Winter Solstice has long been a tradition recognized by cultures around the world where the return of the sun is both honored and celebrated since the days begin to lengthen from this day on until reaching the Summer Solstice, the longest daylight time of the year.

To lead us into the spirit of the season, I share some excerpts from the "Winter Solstice Prayer" by Edward Hays from Prayers for a Planetary Pilgrim:
May we find hope in the lights we have kindled on this sacred night, hope in one another and in all who form the web-work of peace and justice that spans the world.
In the heart of every person on this Earth Burns the spark of luminous goodness;
May we who have celebrated this winter solstice, By our lives and service, by our prayers and love, Call forth from one another the light and the love That is hidden in every heart.
Part of Winter Solstice tradition has included the Yule Log, both as a symbol and an act of reverence to celebrate the return of the light. The Yule Log was a tradition which began in Norway to celebrate Winter Solstice. A log was cut from one's land and hoisted into the air and onto the earth in order to celebrate the return of the sun. Over the years, it became customary to burn your yule log on Winter Solstice to bring back the light into life for the coming year. It also symbolized the letting go of the old from the previous year.

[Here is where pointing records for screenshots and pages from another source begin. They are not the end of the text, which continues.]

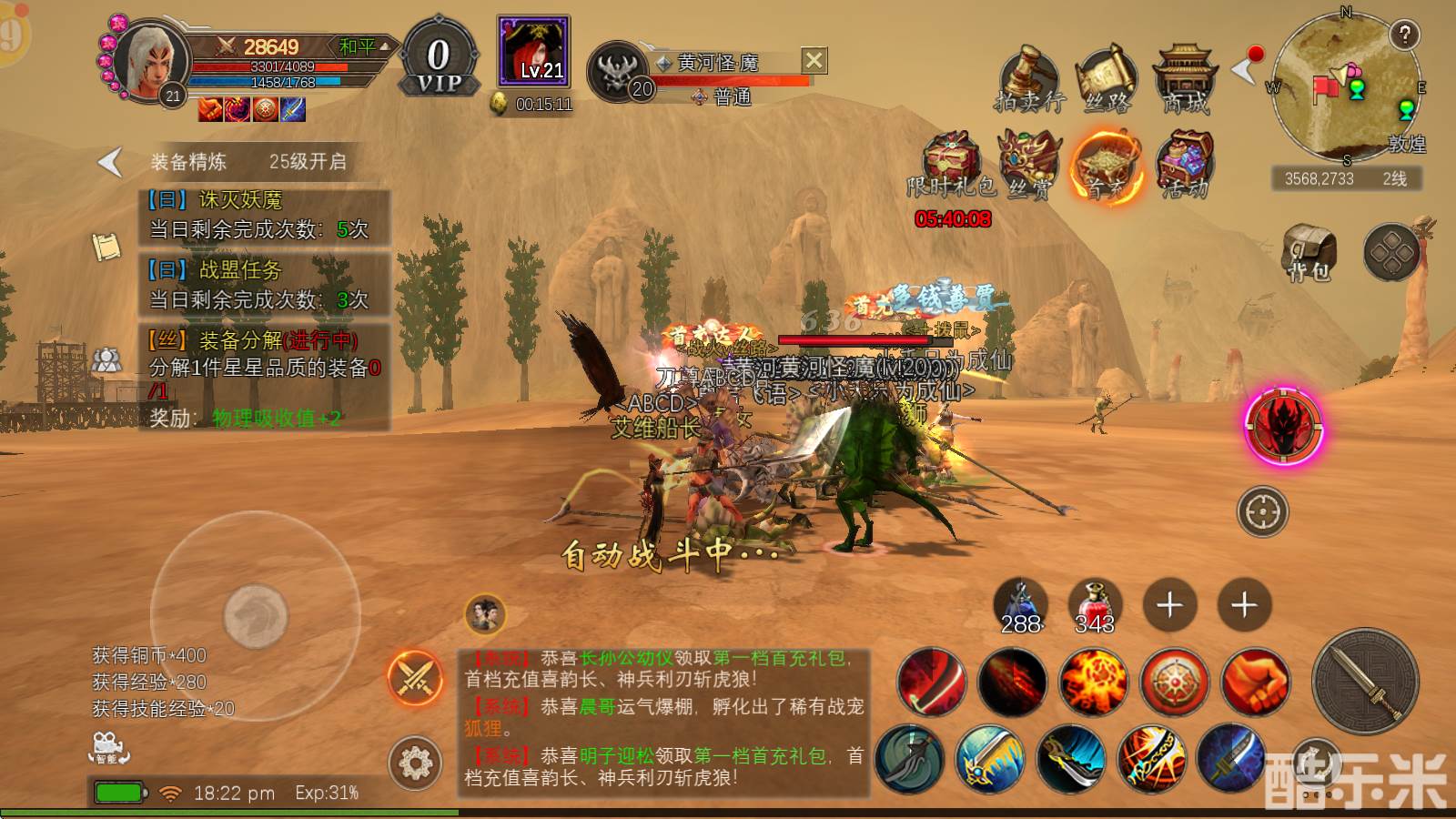
Task: Open the 背包 backpack
Action: click(x=1309, y=252)
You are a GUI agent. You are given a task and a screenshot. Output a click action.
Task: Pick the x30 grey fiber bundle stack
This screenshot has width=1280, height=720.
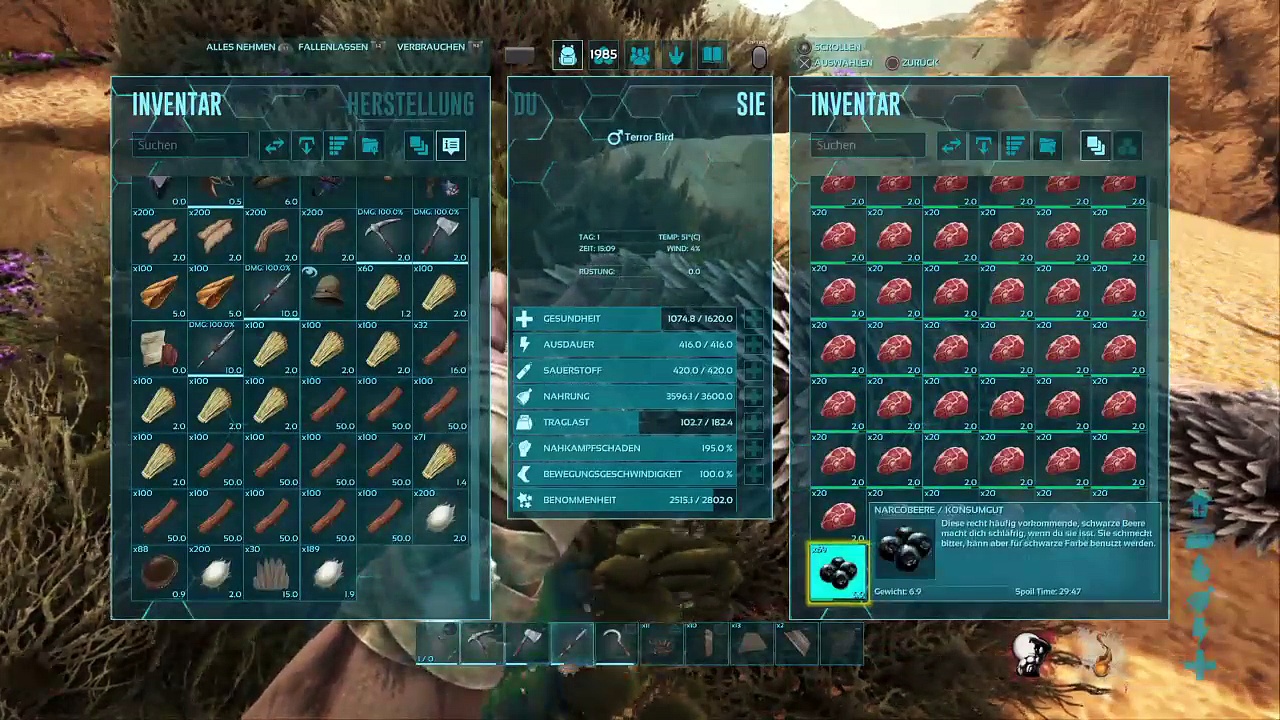click(x=271, y=573)
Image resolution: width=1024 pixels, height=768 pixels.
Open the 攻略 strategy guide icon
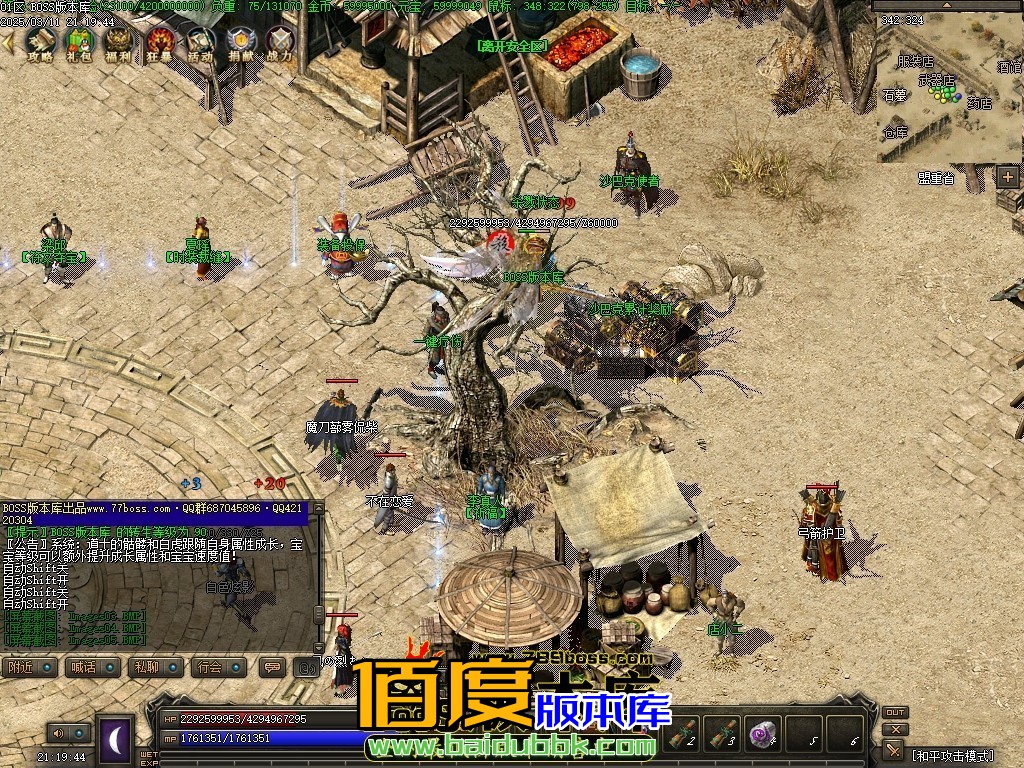click(40, 42)
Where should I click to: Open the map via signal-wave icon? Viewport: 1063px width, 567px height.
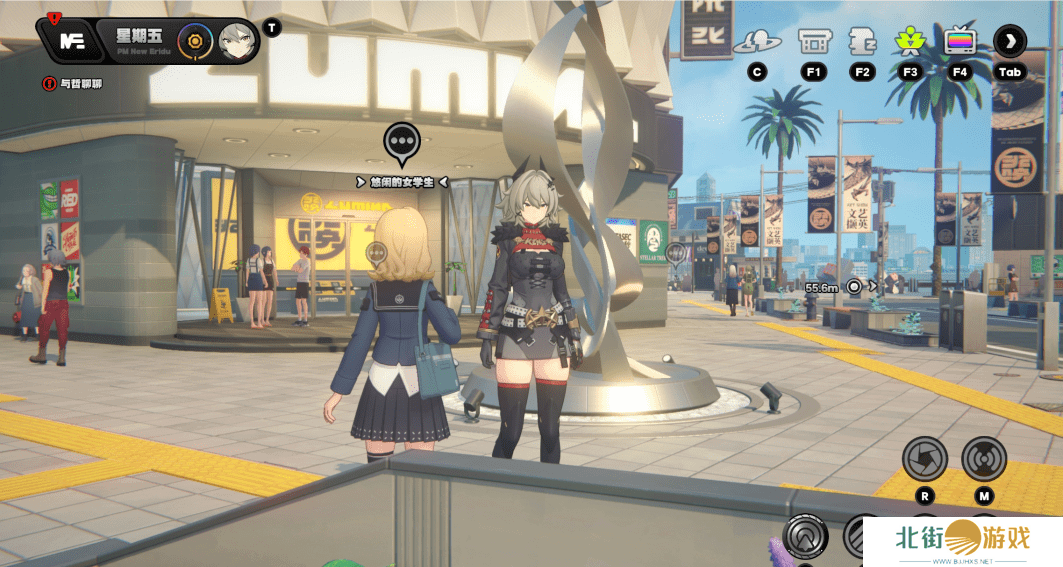pyautogui.click(x=984, y=459)
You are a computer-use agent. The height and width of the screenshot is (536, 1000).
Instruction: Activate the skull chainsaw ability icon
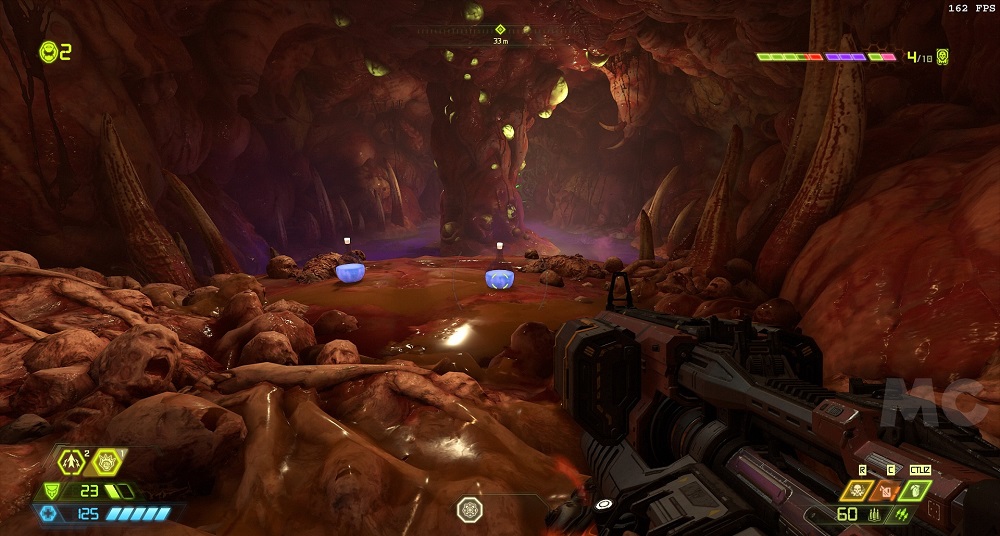tap(860, 490)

You can honor this tradition by creating a Winter Solstice altar, considering as you place each item what meaning it holds for you. Traditionally, the type of wood that was selected for the yule log also carried meaning. Follow your heart and be creative, using materials and items that you are drawn to--even cinnamon sticks can serve as beautiful fairy-size yule logs!

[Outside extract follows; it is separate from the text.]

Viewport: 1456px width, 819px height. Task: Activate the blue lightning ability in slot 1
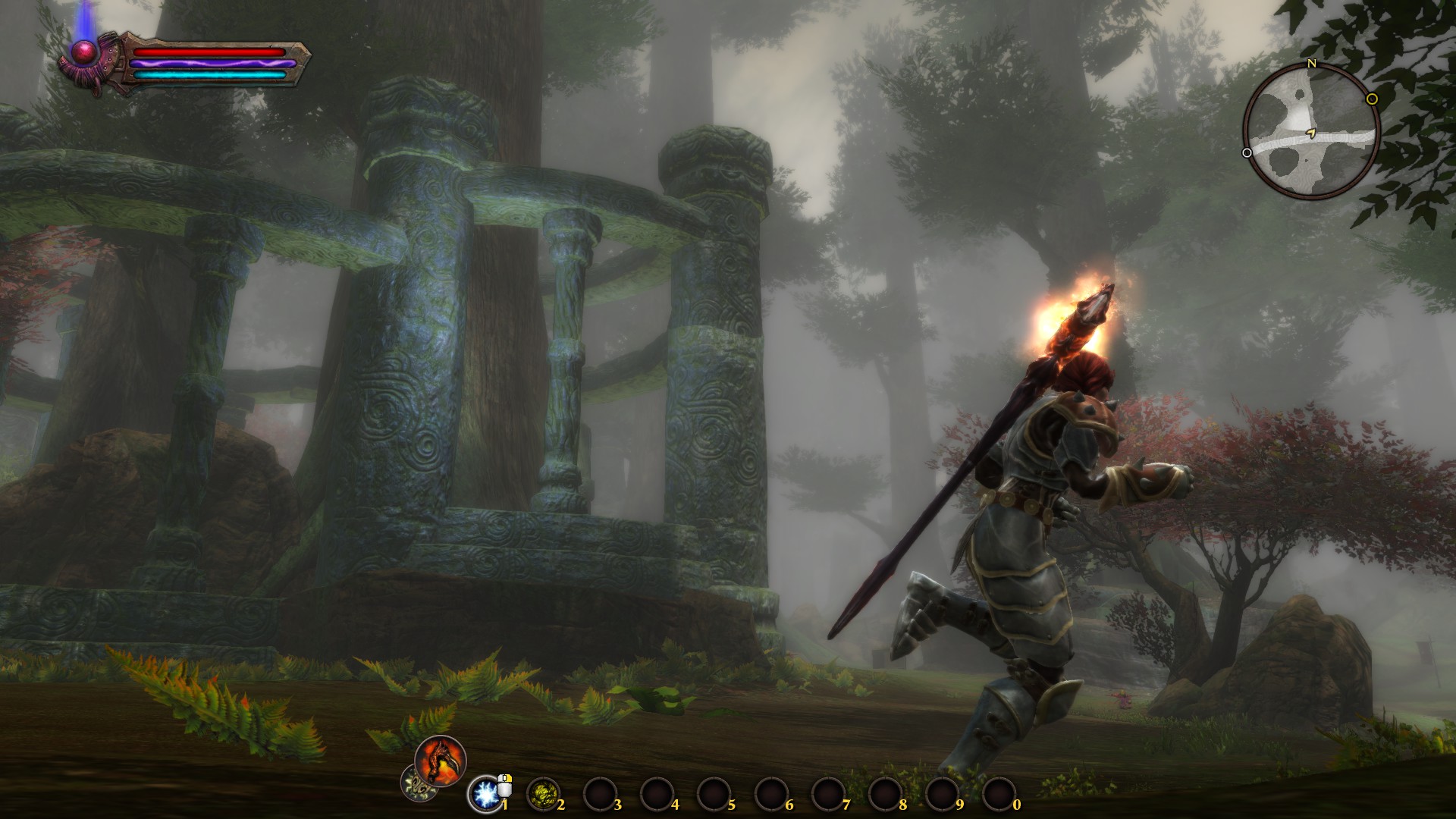(x=485, y=794)
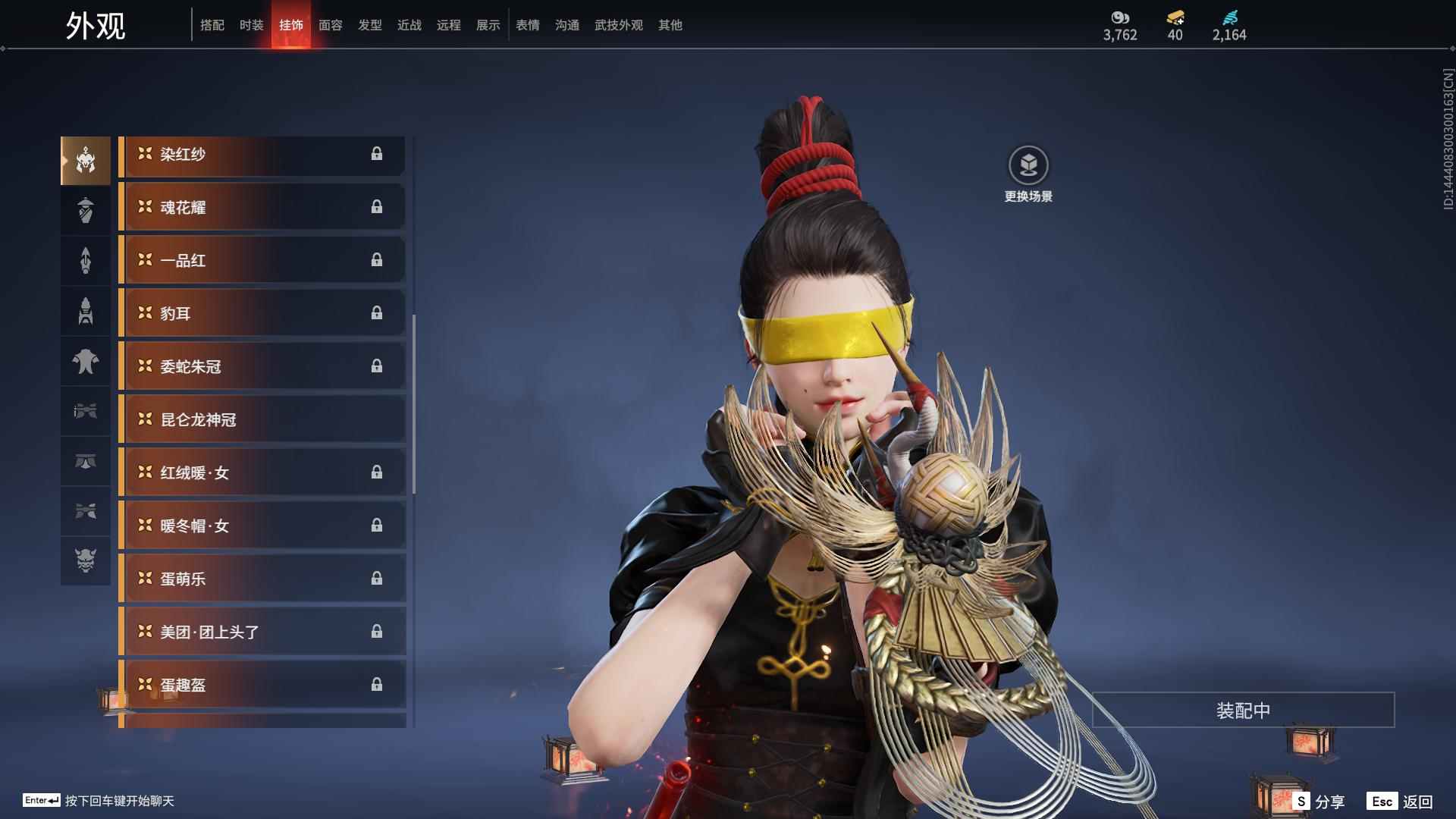
Task: Open the 近战 weapon tab
Action: tap(410, 25)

Here are some ideas to prime your creativity and imagination.

Colors for candles or altar cloth:
  • Gold, yellow, red or white symbolize the sun
  • White, silver, black symbolize the moon
  • Green, blue, red, white symbolize the season of the year

You can collect a stick from the yard or park, or draw the wood of your choice on a paper and roll it up to make a mini-stick or log. (As an excellent side-activity, look up the different grains of wood and take mindful notice of the variations in nature's beauty.)
  • Pine: success and wellbeing
  • Birch: new beginnings
  • Ash: prosperity
  • Willow: honors God or Goddess/deities
  • Aspen: spiritual knowledge Holly: opens the mind to inspiration

  • Pinecones: comfort, protection, symbolize ever-green even in the darkest of winter
  • Rosemary: cleansing, releasing from the past year
  • Dried oranges: symbolize the sun: shifting from the dark to the light
  • Star anise: good luck
  • Pomegranates: abundance
  • Cinnamon sticks: good luck

To create the Yule altar, find a quiet place in the house where you can watch the sun set, or perhaps a space facing west if you aren’t able to actually see the sunset. As you are creating, consider what each item means and symbolizes for you, and place it with mindful intention. Perhaps consider what you would like to release from this year and what you would like to create in the new year.

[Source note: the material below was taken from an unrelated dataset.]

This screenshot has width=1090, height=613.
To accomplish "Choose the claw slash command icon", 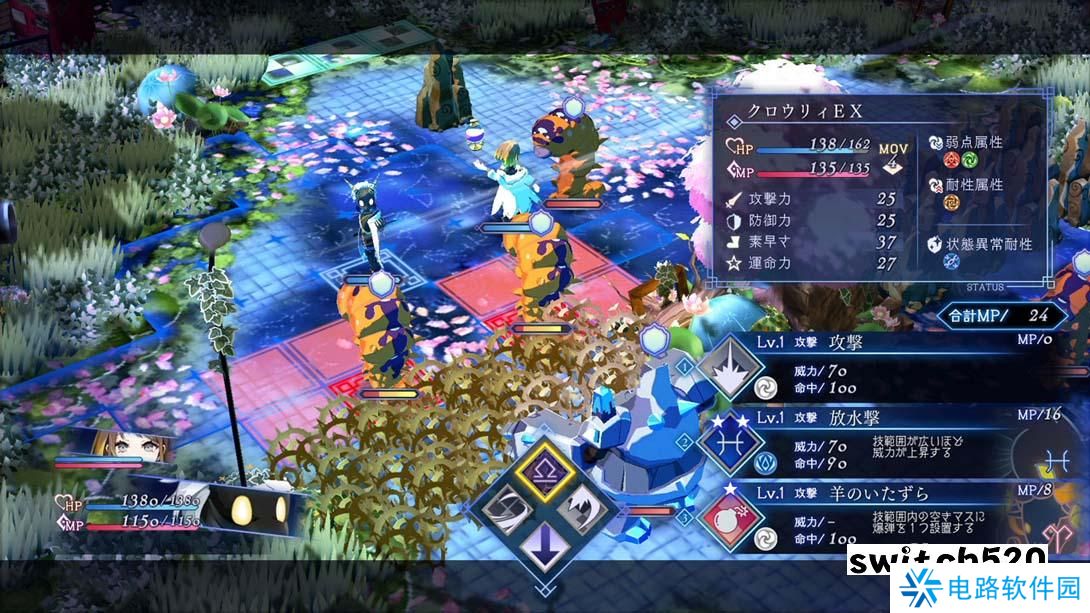I will (x=585, y=510).
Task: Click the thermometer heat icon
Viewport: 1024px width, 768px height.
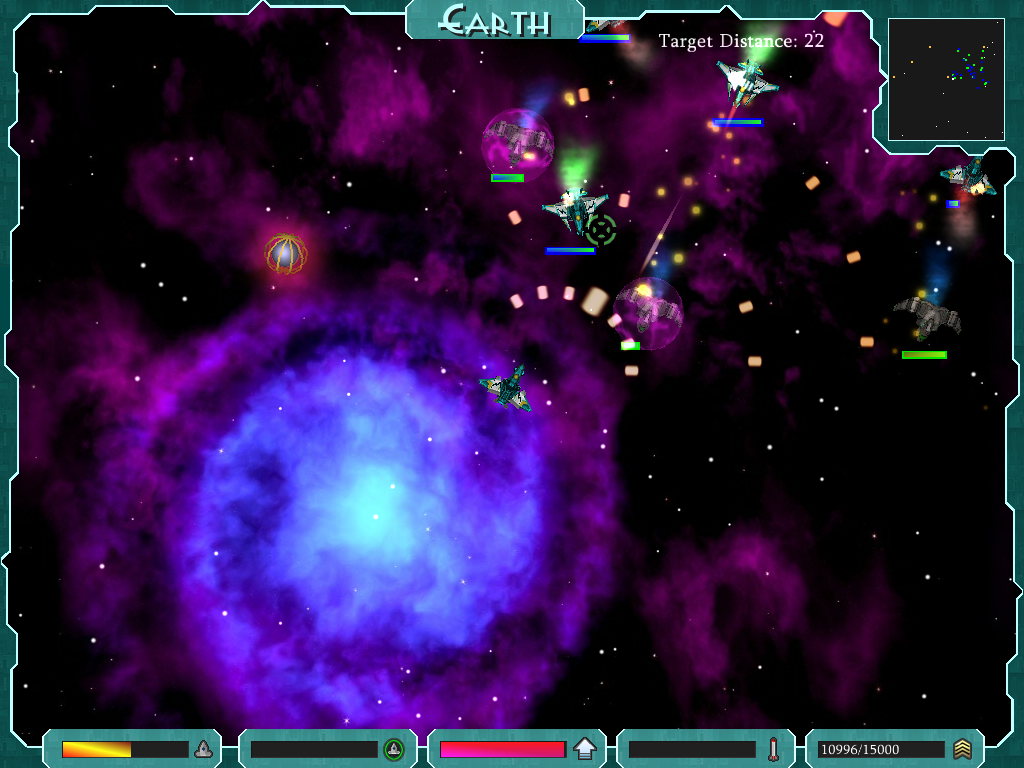Action: coord(773,749)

On the day of the Winter Solstice, this year on Tuesday, December 21st, put on some cozy socks, gather some snuggly throw blankets, turn down the lights and light some candles. Gather around your yule altar and with reverence, release the old and invite in the new. Perhaps light a candle for each. Next, taking your candle in hand, hold it up and place your other hand on your heart, say, "I welcome the return of the light and honor the light of God in my heart.” Then state your intention out loud, "This year, I open my heart to...”. And close with prayer.

Sending blessings to you and your family for a heart-centered year-end completion and may the Light of the Divine continue to expand, blossom and grow within your awareness and experience.